TASK DIRECTIONS: Give only the number of lines in these records that contain the word "System".

SOURCE MATERIAL:
___

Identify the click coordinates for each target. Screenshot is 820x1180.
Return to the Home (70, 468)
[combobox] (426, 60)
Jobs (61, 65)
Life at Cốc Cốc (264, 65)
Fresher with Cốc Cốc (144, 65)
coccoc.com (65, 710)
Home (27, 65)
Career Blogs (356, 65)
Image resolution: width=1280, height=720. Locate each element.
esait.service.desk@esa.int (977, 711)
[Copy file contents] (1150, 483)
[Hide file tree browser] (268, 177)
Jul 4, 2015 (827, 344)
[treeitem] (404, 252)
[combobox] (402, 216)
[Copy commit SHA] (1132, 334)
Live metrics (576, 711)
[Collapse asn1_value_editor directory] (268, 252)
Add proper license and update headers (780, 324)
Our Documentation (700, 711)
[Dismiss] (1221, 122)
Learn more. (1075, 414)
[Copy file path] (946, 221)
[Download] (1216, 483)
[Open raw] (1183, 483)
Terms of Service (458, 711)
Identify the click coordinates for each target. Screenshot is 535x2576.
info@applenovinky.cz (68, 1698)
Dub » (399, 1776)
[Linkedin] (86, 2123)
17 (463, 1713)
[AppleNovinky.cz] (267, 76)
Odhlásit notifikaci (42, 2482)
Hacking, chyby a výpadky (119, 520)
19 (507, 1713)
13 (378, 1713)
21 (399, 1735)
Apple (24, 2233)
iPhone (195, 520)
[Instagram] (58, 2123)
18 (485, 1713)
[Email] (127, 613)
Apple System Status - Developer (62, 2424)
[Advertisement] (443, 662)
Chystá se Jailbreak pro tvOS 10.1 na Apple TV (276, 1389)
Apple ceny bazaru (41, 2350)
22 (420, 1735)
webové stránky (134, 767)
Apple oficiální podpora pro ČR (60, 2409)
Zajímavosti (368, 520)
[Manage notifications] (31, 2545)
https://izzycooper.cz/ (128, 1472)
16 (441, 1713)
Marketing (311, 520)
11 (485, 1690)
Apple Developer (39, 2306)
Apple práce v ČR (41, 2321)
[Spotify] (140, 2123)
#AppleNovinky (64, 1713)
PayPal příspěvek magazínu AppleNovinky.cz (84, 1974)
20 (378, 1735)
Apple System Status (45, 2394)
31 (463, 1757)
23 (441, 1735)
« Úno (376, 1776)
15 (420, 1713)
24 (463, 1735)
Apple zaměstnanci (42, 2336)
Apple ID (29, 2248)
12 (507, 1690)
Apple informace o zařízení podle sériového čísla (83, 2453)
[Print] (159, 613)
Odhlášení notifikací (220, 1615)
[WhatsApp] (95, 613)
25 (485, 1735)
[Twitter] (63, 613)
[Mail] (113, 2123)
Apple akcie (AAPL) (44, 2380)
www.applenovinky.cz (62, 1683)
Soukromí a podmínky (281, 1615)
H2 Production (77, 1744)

___

TASK SOLUTION: 2